▸ **Data records**

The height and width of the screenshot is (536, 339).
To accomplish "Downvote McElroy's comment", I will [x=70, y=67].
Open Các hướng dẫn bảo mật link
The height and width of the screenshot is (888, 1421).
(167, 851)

▸ **What the task asks**
Every record shown above should be set down again exactly.

▸ **Response to this exercise**
The height and width of the screenshot is (536, 339).
To accomplish "Downvote McElroy's comment", I will [x=70, y=67].
Open Các hướng dẫn bảo mật link
The height and width of the screenshot is (888, 1421).
(167, 851)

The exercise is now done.